(Extracted entries):
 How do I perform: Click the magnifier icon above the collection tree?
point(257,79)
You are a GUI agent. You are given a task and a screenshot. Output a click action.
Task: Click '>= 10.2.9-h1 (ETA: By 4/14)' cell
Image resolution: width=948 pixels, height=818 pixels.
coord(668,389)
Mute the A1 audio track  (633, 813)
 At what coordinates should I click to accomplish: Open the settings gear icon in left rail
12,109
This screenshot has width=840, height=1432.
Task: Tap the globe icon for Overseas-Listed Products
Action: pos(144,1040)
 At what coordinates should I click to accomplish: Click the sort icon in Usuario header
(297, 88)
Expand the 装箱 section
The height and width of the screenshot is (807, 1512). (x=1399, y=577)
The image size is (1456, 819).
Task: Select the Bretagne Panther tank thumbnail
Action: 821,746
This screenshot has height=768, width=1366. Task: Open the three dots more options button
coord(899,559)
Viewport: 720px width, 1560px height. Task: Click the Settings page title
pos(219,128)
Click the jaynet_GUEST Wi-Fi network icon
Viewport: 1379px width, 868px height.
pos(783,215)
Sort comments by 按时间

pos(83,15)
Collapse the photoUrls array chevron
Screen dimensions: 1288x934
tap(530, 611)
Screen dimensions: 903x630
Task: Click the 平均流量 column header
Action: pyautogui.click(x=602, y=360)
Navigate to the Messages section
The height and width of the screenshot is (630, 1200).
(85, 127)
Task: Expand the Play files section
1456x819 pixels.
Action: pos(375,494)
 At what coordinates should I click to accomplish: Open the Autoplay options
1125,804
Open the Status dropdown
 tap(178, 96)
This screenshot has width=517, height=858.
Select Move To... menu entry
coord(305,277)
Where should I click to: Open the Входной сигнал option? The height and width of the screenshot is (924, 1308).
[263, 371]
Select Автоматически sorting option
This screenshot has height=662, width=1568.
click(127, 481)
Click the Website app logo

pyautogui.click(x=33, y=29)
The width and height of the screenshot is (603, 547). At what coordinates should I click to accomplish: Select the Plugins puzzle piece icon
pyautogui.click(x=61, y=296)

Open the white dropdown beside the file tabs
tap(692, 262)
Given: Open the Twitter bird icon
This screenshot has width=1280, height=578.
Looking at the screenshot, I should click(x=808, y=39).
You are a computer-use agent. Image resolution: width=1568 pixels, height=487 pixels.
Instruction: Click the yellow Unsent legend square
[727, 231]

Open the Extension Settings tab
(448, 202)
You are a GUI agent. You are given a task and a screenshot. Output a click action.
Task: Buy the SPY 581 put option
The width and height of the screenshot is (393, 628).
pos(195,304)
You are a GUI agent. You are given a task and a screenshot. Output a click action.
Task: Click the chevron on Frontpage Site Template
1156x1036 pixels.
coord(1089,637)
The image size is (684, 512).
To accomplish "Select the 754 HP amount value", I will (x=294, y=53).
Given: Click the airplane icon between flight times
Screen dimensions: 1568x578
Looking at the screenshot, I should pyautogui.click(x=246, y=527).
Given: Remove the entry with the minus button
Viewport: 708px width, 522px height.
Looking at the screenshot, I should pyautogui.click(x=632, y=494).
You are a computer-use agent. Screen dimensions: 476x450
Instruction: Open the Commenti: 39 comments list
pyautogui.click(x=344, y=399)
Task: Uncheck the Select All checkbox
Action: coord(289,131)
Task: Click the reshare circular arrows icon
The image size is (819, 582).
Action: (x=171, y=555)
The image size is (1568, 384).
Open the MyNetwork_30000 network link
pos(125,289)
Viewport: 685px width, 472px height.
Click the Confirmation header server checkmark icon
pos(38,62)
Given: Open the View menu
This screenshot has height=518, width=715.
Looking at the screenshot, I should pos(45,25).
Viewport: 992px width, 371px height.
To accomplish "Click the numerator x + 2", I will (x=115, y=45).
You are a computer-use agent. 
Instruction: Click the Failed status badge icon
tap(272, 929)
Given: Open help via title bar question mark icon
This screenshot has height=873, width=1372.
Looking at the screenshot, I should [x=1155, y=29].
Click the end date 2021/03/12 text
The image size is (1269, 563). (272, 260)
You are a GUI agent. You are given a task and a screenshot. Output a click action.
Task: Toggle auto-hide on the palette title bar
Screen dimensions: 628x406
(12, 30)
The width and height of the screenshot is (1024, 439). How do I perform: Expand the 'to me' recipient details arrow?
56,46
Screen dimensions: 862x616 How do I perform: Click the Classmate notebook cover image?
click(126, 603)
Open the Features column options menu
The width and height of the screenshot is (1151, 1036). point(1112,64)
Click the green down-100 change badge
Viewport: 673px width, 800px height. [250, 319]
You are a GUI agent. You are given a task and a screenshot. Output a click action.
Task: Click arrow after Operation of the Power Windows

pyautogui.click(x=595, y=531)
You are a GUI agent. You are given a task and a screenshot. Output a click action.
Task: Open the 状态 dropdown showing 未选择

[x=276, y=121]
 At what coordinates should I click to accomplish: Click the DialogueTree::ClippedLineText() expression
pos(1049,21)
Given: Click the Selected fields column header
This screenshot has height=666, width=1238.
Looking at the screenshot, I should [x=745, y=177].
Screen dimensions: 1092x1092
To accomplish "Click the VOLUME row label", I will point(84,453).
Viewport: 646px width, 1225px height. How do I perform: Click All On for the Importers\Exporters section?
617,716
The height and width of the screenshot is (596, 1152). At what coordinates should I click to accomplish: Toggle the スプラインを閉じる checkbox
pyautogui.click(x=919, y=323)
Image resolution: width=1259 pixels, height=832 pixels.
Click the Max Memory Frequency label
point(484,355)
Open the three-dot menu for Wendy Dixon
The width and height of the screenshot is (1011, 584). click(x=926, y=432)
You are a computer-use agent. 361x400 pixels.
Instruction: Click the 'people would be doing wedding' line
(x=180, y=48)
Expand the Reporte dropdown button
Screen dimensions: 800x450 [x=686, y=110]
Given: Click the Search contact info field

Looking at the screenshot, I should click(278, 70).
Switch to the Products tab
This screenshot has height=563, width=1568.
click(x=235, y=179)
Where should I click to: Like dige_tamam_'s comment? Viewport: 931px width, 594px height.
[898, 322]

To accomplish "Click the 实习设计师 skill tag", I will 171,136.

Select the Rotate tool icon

(Aim of the task): Using the data above, count the lines that include "computer" and write the number alone.

(Problem solution): 4